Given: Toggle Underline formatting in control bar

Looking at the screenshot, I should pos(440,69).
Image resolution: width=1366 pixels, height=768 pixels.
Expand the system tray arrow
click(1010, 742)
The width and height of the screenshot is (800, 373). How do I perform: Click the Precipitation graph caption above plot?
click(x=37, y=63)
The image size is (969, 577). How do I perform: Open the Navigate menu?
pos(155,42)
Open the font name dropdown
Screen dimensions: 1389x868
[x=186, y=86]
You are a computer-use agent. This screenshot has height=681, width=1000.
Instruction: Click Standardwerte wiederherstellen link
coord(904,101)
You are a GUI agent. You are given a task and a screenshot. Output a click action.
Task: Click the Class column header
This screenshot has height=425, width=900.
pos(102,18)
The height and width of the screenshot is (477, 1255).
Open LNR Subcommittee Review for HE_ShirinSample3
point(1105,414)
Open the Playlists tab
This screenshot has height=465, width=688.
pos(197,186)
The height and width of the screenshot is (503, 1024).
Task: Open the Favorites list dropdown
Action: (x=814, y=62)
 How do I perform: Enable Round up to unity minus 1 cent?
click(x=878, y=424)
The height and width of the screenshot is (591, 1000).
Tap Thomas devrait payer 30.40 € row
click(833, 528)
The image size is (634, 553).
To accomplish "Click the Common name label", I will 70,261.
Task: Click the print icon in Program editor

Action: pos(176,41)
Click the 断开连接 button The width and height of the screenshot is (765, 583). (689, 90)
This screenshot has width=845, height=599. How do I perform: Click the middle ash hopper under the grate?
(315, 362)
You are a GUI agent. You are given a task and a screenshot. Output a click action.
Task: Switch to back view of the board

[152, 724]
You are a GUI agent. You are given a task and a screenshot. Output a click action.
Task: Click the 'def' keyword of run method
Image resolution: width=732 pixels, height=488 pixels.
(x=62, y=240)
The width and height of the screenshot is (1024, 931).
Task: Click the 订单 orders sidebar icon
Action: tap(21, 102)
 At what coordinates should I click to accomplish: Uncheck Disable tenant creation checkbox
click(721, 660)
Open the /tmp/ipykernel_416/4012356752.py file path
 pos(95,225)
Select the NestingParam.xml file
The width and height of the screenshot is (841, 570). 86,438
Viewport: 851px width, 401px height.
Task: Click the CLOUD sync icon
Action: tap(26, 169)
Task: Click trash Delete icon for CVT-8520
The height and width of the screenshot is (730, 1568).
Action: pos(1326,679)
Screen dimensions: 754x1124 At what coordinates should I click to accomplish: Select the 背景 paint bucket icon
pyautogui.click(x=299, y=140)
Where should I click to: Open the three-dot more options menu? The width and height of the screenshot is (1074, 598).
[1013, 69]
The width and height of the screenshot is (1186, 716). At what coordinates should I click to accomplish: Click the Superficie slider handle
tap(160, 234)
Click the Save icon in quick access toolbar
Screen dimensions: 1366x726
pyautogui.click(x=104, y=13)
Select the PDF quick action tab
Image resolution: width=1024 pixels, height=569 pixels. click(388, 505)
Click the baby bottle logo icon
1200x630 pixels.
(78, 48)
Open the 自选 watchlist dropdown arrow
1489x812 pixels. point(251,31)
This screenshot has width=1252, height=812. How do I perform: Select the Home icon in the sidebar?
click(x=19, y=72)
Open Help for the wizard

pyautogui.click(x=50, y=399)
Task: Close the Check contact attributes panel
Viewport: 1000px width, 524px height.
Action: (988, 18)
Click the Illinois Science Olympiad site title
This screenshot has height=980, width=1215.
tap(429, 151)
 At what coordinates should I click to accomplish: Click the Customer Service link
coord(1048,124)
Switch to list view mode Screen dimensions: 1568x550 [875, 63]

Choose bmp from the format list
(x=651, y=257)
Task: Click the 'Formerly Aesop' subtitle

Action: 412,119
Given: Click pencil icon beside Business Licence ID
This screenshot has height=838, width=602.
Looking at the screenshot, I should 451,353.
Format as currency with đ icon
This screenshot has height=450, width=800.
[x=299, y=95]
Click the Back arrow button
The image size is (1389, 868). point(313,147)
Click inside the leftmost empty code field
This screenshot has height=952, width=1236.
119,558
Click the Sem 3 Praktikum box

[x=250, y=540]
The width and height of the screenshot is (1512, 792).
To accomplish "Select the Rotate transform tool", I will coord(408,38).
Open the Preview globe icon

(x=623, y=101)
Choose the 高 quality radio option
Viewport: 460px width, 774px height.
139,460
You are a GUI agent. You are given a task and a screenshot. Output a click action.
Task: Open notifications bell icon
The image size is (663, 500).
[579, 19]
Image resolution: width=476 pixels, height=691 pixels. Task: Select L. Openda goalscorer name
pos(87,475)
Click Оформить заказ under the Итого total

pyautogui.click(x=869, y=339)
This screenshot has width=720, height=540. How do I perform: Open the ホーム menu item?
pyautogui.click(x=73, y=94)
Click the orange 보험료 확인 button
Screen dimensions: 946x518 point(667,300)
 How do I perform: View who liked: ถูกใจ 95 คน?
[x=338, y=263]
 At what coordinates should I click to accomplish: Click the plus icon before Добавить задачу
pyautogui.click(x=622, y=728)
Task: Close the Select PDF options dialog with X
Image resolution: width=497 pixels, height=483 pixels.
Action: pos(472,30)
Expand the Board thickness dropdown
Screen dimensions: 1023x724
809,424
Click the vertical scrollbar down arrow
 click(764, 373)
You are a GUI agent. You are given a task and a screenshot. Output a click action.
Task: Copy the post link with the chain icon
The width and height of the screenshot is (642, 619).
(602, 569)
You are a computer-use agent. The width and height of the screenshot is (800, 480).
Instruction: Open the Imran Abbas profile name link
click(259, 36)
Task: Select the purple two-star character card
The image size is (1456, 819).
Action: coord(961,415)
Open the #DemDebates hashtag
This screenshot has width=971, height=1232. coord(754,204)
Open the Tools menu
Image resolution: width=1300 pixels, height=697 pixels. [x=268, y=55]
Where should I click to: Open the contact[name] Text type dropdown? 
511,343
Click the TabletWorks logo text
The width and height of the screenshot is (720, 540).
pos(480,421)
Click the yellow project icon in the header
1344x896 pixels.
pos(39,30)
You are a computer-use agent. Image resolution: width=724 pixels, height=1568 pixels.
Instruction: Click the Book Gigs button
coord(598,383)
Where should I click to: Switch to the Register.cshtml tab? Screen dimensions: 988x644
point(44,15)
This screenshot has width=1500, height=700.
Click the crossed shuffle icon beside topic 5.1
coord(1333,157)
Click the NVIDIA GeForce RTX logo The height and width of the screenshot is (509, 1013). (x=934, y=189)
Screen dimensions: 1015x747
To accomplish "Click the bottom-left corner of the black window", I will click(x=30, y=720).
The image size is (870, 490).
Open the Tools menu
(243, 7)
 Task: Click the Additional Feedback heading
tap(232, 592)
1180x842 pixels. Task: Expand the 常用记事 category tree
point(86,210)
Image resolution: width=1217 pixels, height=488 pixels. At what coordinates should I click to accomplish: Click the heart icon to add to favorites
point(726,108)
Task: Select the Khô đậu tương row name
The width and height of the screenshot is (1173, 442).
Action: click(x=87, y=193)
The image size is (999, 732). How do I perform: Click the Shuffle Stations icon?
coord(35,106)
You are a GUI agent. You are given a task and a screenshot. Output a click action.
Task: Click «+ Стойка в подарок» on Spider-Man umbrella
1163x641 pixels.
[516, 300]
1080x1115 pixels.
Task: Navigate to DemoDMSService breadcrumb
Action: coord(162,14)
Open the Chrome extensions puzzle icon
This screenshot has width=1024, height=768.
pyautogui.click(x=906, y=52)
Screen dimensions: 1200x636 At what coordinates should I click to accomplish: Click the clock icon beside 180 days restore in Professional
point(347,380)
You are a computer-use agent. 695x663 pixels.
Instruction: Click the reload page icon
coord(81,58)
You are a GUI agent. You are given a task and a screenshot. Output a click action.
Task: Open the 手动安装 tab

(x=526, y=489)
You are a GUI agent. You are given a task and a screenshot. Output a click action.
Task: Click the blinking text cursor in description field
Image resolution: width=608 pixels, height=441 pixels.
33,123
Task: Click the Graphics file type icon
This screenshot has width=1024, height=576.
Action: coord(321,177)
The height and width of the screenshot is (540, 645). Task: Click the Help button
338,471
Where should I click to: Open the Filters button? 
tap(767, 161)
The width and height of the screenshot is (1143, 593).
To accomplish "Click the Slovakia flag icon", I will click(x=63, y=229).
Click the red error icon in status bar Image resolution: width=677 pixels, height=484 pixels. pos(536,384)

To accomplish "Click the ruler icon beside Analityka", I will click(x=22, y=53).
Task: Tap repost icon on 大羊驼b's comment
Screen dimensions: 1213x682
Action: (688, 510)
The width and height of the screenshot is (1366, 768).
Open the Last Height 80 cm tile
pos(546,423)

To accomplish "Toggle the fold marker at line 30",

****************

▸ WHAT THE TASK ASKS: Every line holding the word "logo" should be copied out of the material.

▸ REPLY:
Click the baby bottle logo icon
Click the TabletWorks logo text
Click the NVIDIA GeForce RTX logo The height and width of the screenshot is (509, 1013). (x=934, y=189)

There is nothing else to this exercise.